WORK TO COMPLETE: Make an exact copy of all the entries below, with the pictures left out.

EXERCISE INPUTS:
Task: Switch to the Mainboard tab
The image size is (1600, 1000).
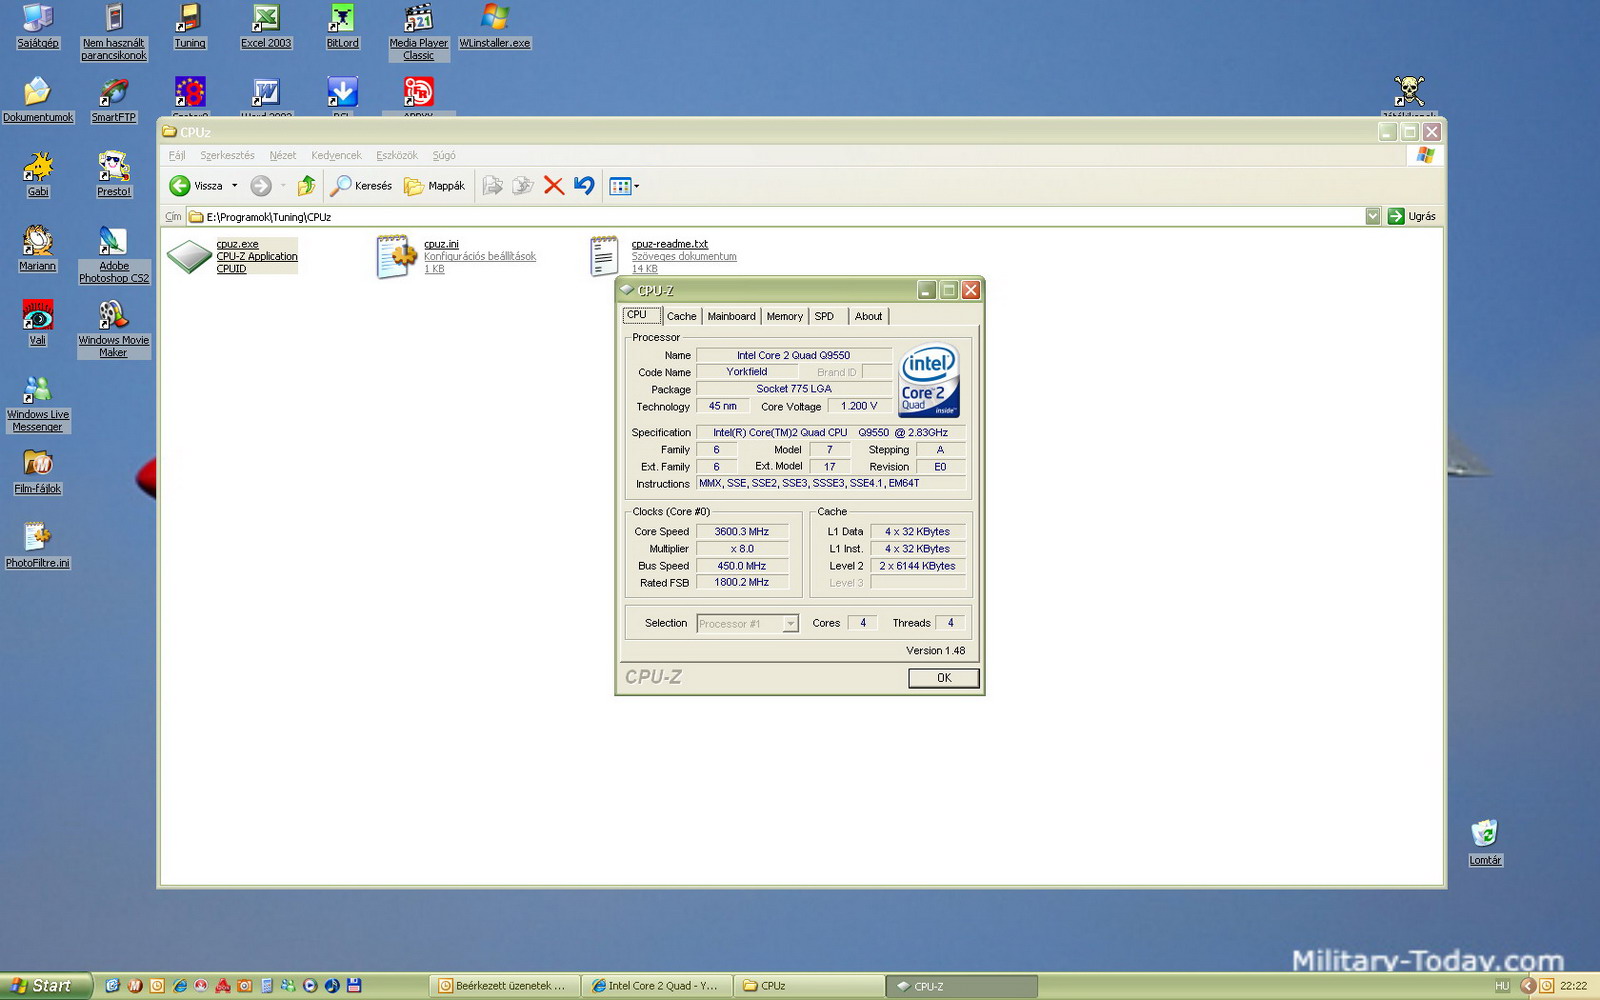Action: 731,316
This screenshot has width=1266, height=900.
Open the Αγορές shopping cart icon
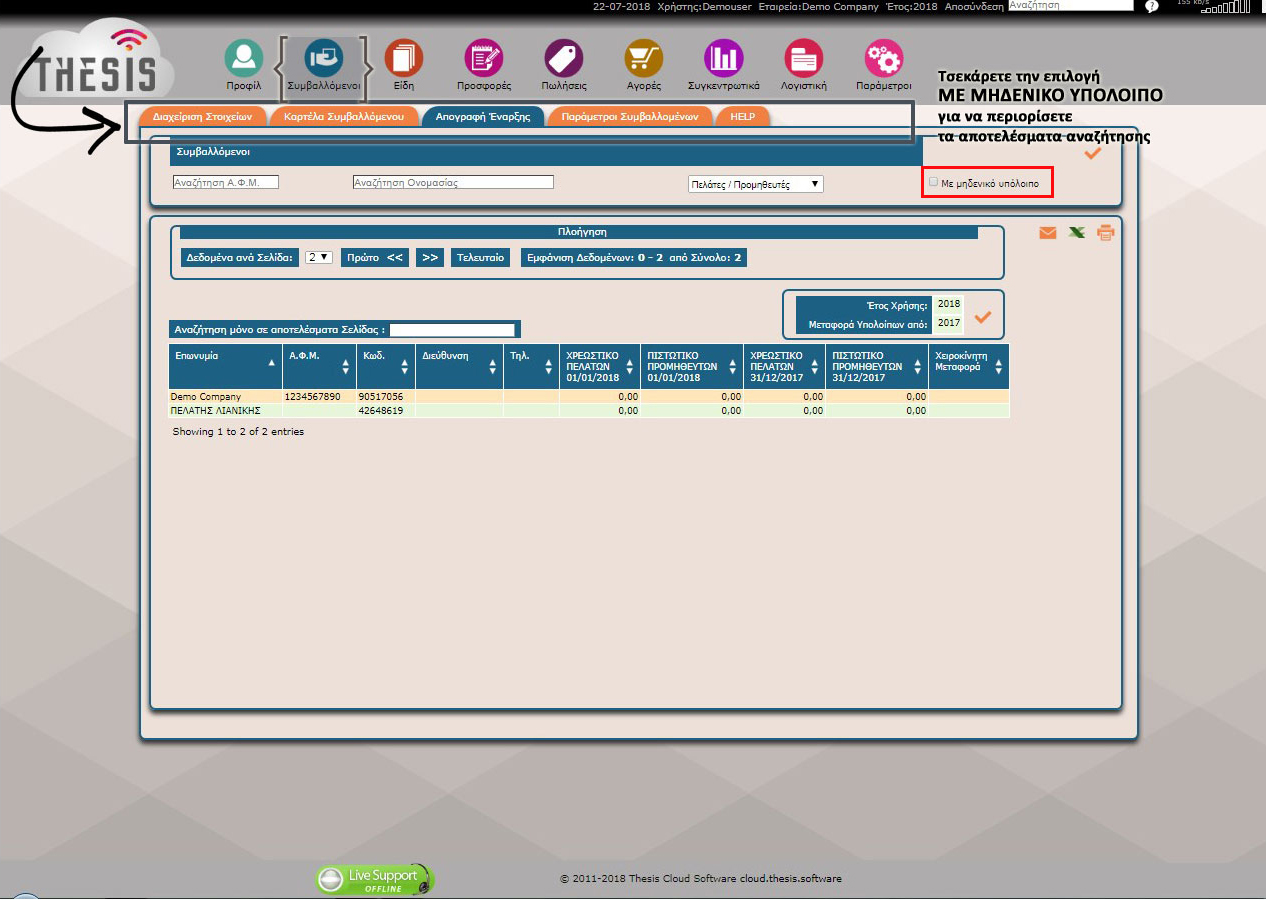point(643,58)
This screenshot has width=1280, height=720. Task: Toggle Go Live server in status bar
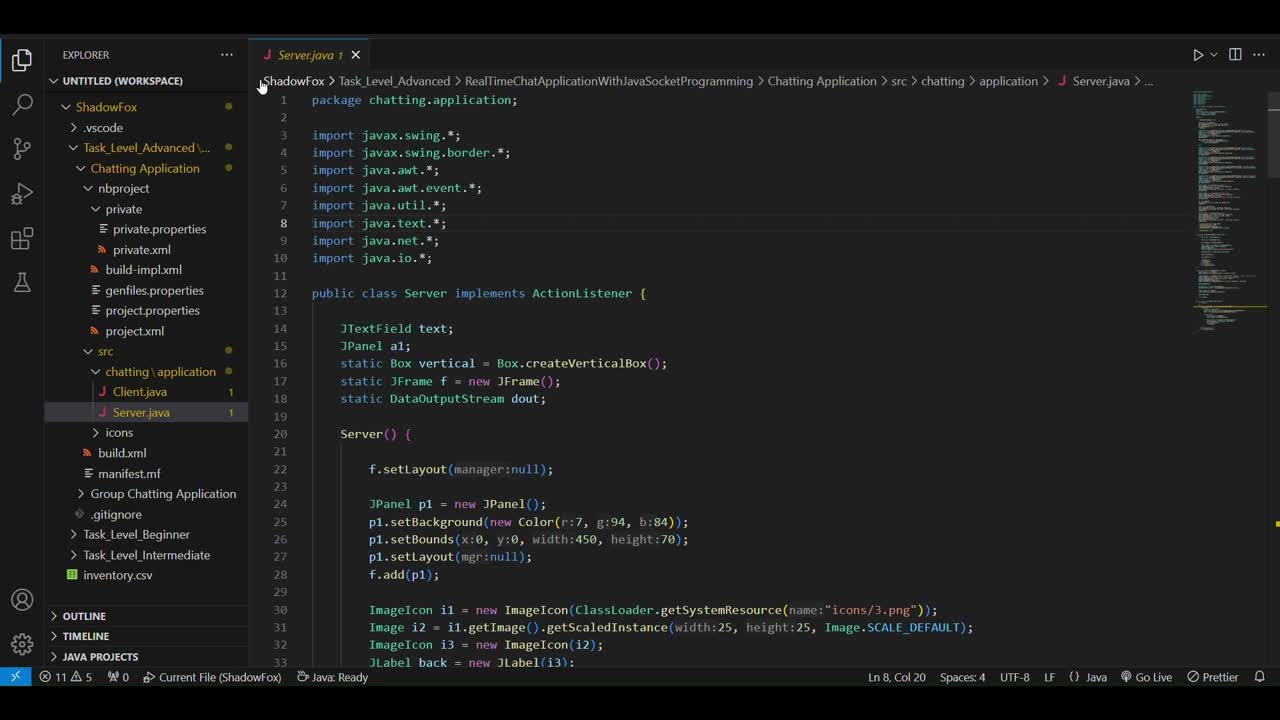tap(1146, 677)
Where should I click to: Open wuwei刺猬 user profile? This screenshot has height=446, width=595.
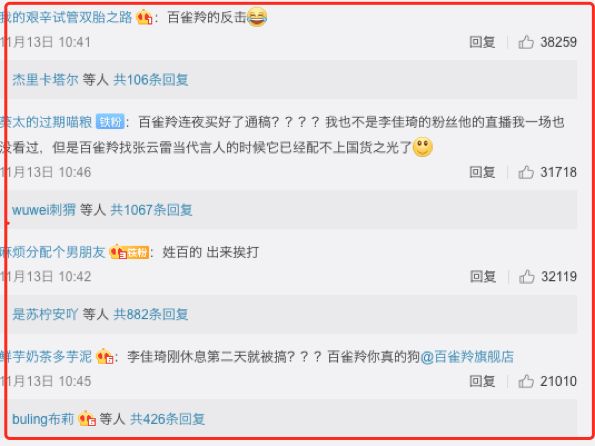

THE COMPLETED TASK:
Task: Switch to the Mainboard tab
The image size is (1600, 1000).
Action: 731,316
This screenshot has width=1266, height=900.
Open the Αγορές shopping cart icon
point(643,58)
This screenshot has width=1280, height=720. Task: Toggle Go Live server in status bar
tap(1146, 677)
Where should I click to: Open wuwei刺猬 user profile? This screenshot has height=446, width=595.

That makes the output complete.